How To Maintain a Healthy Lawn & Landscape
All plants need some amount of moisture to survive. Too much or too little is the number one factor in keeping your landscape happy and healthy. Most home have a wide variety of plants and turf to keep irrigated and not all plants need the same amount of water. Knowing the moisture requirements of your landscape is the first step to keeping it looking great.
Lawns require the most water and maintenance of your landscape. To keep a Kentucky bluegrass lawn healthy throughout the summer months, it needs ¾ to 1” of water per week. To figure out how long to water, place three rain gauges or equal sized containers in your lawn. Place one near the irrigation head, one in the middle, and one at the outer range of the head. Turn on the sprinkler for a period of 15 minutes and measure the amount of water in each container and add them together. Divide that number by 3 to get the average amount of water in 15 minutes. If you measure a quarter of an inch of water in 15 minutes then you know that you will have to water for a total of 1 hour per week in order to get 1” of water on the lawn. If you have irrigation zones with different heads you will need to figure them separately to get the rate of water. For instance spray heads in a boulevard put out more water in a shorter amount of time than a rotary head in the middle of the lawn. Once you figure out the amount of time needed per week, split that up by 2 to 3 times per week. Watering less often for a longer period of time will drive moisture further into the ground and be better for the lawn.
Trees and shrubs need far less water than the lawn.
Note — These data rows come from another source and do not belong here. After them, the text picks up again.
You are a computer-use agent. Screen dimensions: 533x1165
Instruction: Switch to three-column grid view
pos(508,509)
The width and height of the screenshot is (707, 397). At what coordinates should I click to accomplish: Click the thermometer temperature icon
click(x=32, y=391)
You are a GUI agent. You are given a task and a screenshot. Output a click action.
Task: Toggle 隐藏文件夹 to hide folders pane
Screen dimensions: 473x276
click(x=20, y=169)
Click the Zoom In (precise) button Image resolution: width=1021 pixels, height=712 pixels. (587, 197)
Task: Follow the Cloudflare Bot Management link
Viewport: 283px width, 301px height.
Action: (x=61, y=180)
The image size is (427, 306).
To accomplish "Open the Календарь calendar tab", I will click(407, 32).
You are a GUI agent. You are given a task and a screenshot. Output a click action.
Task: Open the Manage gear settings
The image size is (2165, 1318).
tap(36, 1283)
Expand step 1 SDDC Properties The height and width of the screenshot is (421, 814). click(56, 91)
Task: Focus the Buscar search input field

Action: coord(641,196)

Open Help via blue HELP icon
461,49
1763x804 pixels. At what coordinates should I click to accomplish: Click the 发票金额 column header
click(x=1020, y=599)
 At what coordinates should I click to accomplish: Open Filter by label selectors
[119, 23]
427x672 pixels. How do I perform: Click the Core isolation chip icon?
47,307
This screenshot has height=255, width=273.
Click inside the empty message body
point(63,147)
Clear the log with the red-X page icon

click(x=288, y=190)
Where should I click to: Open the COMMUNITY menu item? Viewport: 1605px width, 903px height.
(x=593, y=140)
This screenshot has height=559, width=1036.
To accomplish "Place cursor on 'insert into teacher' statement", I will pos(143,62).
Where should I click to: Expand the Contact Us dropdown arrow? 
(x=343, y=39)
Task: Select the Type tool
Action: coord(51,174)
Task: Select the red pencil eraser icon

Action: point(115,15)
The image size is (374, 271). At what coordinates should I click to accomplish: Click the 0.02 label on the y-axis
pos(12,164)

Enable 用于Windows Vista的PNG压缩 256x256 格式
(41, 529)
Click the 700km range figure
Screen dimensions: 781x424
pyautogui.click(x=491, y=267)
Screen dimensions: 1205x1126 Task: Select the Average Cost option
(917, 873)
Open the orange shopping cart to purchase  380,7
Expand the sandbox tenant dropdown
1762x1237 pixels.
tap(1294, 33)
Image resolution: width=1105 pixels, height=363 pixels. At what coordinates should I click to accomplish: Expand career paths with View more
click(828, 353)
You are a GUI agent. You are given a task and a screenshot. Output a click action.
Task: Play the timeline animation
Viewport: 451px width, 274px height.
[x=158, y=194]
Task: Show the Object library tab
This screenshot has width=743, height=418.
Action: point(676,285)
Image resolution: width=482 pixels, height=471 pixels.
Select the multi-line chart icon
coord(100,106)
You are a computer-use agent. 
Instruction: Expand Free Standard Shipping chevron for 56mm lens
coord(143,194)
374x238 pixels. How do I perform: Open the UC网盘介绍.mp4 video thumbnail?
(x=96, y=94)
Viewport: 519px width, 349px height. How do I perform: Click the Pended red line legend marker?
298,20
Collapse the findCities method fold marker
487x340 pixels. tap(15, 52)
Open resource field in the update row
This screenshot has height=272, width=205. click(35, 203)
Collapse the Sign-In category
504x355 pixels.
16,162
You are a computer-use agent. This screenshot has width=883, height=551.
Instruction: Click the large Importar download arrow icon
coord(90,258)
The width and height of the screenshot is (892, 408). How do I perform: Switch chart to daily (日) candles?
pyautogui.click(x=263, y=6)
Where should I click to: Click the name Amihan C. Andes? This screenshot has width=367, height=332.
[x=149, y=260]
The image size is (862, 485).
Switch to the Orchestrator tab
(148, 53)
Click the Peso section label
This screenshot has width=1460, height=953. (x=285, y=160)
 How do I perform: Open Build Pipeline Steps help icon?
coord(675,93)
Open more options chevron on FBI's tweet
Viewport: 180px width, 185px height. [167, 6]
The number one killer of new trees and shrubs is over watering. Plants need oxygen in the soil to survive, if the soil is too wet the roots will rot and the plant will drown. The amount of water plants need depends on their size and location. A newly planted shade tree will need approximately 5 to 7 gallons of water every 10 to 14 days where as a smaller perennial may need a one gallon every 7 days. Established plants have a larger root system and may not need any additional watering except for in times of severe drought. With these few tips you can create a healthier landscape and help conserve our precious water supply.